═════ Supplied material
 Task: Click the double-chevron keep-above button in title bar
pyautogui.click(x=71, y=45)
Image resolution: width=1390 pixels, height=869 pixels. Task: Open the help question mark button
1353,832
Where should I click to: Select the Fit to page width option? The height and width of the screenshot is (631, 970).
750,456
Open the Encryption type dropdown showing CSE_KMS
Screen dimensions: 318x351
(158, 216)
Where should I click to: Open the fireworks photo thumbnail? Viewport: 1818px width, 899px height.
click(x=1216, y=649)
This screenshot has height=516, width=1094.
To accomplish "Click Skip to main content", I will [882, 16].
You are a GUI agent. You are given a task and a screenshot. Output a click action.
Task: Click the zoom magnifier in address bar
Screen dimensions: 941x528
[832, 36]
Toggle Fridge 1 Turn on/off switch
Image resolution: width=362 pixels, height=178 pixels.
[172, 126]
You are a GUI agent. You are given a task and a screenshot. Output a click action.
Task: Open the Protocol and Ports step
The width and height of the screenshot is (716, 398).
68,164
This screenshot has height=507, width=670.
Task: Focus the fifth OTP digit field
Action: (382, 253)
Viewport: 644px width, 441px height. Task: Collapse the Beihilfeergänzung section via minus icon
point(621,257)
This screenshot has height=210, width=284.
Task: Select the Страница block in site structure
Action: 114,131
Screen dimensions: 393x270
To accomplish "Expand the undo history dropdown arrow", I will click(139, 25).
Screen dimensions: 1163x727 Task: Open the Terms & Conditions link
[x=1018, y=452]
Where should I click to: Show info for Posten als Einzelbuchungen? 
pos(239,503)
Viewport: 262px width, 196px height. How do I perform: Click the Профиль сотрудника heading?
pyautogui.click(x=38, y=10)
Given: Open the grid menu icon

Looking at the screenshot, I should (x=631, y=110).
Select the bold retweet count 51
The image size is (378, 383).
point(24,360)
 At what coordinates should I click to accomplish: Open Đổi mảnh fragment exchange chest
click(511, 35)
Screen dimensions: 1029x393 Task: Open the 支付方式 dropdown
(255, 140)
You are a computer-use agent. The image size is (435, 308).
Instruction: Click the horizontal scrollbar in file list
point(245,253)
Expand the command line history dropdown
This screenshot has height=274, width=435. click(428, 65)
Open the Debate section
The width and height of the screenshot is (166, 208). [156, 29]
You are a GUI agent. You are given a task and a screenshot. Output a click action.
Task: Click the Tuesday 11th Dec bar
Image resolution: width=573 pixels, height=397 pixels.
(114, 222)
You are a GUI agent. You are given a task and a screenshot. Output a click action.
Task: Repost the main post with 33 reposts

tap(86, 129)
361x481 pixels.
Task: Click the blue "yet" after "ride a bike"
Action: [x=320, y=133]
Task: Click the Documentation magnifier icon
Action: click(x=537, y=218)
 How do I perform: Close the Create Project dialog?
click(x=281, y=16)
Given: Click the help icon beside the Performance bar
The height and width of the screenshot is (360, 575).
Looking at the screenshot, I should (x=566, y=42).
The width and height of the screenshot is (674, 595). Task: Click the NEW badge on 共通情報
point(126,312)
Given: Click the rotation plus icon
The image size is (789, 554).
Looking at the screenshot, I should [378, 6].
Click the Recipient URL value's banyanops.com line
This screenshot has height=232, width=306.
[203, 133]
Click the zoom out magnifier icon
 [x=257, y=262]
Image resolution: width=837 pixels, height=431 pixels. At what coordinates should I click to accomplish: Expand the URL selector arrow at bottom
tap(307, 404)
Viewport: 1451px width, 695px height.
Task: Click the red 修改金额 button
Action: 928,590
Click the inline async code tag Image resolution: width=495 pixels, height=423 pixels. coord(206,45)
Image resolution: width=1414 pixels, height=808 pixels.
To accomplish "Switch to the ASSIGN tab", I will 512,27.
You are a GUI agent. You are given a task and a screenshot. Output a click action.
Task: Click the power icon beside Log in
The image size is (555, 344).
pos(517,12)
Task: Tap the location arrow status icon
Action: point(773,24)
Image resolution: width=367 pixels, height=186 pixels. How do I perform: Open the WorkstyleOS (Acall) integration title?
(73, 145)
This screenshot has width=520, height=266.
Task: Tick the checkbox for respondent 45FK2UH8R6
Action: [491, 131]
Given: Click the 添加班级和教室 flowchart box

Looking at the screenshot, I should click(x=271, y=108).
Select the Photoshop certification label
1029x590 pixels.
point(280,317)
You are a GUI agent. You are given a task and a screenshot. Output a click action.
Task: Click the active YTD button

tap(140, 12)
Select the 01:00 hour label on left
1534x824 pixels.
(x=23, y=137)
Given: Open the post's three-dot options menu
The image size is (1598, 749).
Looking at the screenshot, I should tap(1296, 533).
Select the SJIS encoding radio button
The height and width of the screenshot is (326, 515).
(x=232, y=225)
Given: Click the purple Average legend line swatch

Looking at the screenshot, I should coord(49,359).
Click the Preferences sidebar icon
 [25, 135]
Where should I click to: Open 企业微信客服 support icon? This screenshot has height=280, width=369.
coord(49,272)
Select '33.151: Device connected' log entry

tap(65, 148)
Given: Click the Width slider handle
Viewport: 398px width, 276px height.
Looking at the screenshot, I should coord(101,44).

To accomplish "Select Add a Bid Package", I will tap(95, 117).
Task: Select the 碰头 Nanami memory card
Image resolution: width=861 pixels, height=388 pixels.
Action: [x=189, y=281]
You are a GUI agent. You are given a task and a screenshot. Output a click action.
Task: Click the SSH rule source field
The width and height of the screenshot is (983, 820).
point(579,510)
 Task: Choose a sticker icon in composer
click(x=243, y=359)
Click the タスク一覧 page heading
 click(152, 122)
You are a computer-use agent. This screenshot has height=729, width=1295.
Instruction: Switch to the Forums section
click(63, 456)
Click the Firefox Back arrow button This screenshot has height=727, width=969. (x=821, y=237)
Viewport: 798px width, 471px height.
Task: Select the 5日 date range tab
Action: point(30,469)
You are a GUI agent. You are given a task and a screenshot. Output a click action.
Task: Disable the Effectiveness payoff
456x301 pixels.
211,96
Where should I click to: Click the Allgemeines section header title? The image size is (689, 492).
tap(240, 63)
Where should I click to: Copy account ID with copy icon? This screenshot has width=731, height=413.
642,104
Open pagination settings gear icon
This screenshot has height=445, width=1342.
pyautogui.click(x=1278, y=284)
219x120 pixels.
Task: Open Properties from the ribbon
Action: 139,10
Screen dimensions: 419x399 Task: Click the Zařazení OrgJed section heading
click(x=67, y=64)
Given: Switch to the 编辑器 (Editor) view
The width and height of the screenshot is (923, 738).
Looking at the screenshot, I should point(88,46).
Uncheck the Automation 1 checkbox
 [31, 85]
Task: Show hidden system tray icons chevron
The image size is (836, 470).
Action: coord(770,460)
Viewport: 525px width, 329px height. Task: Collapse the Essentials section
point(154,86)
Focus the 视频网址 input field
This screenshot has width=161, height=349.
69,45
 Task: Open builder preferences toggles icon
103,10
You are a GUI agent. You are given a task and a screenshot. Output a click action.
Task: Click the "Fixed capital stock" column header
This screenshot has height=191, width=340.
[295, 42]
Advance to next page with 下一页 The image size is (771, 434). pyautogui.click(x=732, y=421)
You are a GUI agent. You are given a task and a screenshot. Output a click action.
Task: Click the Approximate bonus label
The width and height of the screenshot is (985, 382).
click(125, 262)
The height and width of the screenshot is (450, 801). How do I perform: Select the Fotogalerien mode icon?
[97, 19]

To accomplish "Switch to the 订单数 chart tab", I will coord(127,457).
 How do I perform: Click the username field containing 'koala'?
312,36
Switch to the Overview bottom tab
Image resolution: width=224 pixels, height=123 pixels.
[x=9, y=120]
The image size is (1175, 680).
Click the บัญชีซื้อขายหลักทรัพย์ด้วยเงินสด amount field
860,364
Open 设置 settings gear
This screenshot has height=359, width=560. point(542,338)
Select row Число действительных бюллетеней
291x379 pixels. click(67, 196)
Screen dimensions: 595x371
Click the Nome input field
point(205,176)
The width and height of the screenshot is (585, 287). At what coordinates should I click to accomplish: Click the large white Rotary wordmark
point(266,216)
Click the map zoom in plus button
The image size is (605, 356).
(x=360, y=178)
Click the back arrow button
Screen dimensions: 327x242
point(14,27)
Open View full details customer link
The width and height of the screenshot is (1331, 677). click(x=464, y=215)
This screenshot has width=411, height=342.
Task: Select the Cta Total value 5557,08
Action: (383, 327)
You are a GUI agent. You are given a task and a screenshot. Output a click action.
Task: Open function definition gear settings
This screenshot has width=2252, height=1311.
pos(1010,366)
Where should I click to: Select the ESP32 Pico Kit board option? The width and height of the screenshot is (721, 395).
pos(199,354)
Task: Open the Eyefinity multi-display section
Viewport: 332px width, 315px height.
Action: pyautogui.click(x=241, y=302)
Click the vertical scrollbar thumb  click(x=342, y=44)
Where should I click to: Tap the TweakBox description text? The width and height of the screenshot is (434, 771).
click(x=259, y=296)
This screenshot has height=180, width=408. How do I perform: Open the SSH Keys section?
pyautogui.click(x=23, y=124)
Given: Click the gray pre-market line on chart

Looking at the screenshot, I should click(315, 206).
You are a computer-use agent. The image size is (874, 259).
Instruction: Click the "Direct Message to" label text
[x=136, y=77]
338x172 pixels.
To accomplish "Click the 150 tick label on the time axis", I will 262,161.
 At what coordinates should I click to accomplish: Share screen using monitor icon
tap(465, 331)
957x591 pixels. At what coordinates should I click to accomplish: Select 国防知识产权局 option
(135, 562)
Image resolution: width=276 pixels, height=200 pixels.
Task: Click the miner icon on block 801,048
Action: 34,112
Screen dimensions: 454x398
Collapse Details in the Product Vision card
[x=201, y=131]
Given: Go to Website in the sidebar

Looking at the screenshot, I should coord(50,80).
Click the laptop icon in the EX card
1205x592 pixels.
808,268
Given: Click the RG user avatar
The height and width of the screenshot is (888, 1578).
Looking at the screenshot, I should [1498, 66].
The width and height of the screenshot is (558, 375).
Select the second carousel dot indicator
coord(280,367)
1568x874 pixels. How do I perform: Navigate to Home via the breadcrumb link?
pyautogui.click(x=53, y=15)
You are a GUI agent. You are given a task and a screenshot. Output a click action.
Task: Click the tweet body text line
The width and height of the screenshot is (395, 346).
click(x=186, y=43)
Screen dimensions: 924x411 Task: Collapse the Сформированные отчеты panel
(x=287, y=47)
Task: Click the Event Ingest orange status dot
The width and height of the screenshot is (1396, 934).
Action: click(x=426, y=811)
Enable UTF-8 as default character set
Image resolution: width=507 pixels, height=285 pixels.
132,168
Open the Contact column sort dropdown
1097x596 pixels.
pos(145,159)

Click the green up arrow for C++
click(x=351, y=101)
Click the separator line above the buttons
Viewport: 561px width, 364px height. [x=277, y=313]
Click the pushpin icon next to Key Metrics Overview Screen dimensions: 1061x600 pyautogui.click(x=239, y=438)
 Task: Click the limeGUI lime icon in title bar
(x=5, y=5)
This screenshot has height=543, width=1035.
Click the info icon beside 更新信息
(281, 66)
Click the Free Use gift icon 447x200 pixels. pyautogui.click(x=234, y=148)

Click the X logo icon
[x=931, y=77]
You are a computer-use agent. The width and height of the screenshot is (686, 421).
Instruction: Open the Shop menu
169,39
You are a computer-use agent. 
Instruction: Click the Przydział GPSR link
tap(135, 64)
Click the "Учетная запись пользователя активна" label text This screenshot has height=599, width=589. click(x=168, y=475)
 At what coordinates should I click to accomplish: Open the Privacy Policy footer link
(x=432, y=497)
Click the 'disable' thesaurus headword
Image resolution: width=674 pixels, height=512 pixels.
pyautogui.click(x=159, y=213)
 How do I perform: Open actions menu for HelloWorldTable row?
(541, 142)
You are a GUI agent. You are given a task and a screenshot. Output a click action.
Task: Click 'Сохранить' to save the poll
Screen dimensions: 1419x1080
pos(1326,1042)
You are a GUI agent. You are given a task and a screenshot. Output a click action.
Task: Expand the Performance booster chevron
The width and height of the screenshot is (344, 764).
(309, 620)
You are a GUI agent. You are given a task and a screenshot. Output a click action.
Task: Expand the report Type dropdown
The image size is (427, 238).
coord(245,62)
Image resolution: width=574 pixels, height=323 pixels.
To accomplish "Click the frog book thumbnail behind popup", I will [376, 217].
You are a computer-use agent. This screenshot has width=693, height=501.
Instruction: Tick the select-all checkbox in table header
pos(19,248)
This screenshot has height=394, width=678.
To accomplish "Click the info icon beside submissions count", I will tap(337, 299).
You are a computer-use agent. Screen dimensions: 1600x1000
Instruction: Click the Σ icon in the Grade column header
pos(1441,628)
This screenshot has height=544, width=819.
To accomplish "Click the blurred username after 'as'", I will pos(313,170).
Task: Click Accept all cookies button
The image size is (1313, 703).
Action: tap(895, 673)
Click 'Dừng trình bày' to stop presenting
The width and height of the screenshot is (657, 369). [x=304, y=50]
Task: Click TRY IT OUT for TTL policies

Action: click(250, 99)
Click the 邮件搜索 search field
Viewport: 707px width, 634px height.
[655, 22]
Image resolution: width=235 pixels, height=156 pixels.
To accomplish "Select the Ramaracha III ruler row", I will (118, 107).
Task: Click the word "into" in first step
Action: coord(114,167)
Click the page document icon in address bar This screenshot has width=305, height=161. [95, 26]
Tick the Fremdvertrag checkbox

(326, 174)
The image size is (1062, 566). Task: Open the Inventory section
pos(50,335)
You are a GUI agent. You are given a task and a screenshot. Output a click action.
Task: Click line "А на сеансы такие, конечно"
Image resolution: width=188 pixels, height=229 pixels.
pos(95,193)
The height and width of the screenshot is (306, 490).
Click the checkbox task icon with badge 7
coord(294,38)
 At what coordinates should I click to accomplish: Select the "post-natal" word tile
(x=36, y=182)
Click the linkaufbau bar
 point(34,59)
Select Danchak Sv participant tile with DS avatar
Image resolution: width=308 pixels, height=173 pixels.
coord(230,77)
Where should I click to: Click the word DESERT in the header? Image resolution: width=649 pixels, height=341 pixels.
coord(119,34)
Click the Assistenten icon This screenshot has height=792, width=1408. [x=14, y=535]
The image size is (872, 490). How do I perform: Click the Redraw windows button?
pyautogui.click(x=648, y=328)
══════════
Short task
Scale the records between the lines holding "You are a computer-use agent. The width" and "tap(135, 64)", inclusive, and rewrite them in full, requests included, with every coordinate in the answers multiplied by 1.3 and rounded to a whole number, halves rounding up. Leave the numbers in the requests unchanged.

Task result
You are a computer-use agent. The width and height of the screenshot is (686, 421).
Instruction: Open the Shop menu
220,51
You are a computer-use agent. 
Instruction: Click the Przydział GPSR link
tap(176, 83)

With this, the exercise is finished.